Baghdad Diary: Iraq PM Al-Sudani said “We preferred to be a bridge for dialogue…”

A visit to Iraq led to a meeting with the country’s Prime Minister

By Muhammad Sabreen, from Baghdad / Iraq

Could Baghdad reveal its secrets, just for the sake time in the capital of Mesopotamia?

I had no idea what awaited me in a town rising from severe destruction. While the reality of what was happening was ambiguous and mysterious, the recent and distant pasts were tragic. Baghdad and the rest of Iraq have suffered more bitterness, suffering, disappointments, and betrayals than any other nation. They have received many treacherous stabs, and unfortunately, most of them were from those who turned their backs on them to protect them, not stab them. But from the heart of pain, a legend was born. This is a nation that is resistant to extinction, rising from the ashes like the phoenix.

I don’t know why or how it crept into my soul, the poem “Alienation” by the Syrian writer Colette Khoury…

I am the land that is never quenched

and doesn’t want to be quenched…

I am the burnt soil

Drowned in blood…

I am your country

Living without a sky

Homeless, lonely, and miserable

I seek no happiness

And I don’t covet hopes

Don’t ask me who I am…

American Iraq

If you want to immerse yourself in memories, reality will prevail, alerting you. Welcome to the real world. I don’t think anyone can say with certainty where we’re headed. There’s a lot of turmoil in the Middle East, and as always, we have many who possess certainty and the secrets of the “real” story, not just what happened, but what will happen.

The neutral observer is baffled by what he sees or is told, and often the only way to describe it is “it’s too good to be true.”

While the region is swirling between the fires of what’s happening and the fires of what’s to come, the Arab summit in Baghdad has forced us to look through the Iraqi lens.

The first thing that can be observed is that Iraq’s upcoming summer will be “extremely hot,” and that Baghdad has once again become vibrant, capable of filling the world and occupying people.

It is surprising that the majority of people do not fear external dangers and do not feel any threat from within or without.
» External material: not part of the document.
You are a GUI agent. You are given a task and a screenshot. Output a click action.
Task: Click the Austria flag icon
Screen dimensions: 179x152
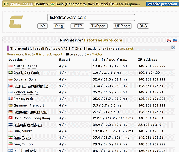pyautogui.click(x=10, y=66)
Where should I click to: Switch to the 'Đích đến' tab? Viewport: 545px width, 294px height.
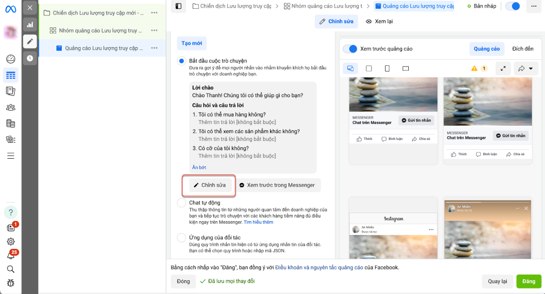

Rather, it is the elite who perceive dangers from internal and external forces.

Some note that the change in the Ba’ath regime did not come without the influence of power. This change confirmed the influence of the external factor, “the United States of America,” at the expense of the internal factor. According to Hassan Al-Alawi, the American invasion in 2003, as he mentions in his book “American Iraq,” was a factor in displacing the previous legacy that had been built between 1921 and 2003.

The new regime was based on a legitimacy derived not from society, but rather from history, “historical legitimacy,” and the practices of the regime that had taken place before 2003 over the course of eighty-two years.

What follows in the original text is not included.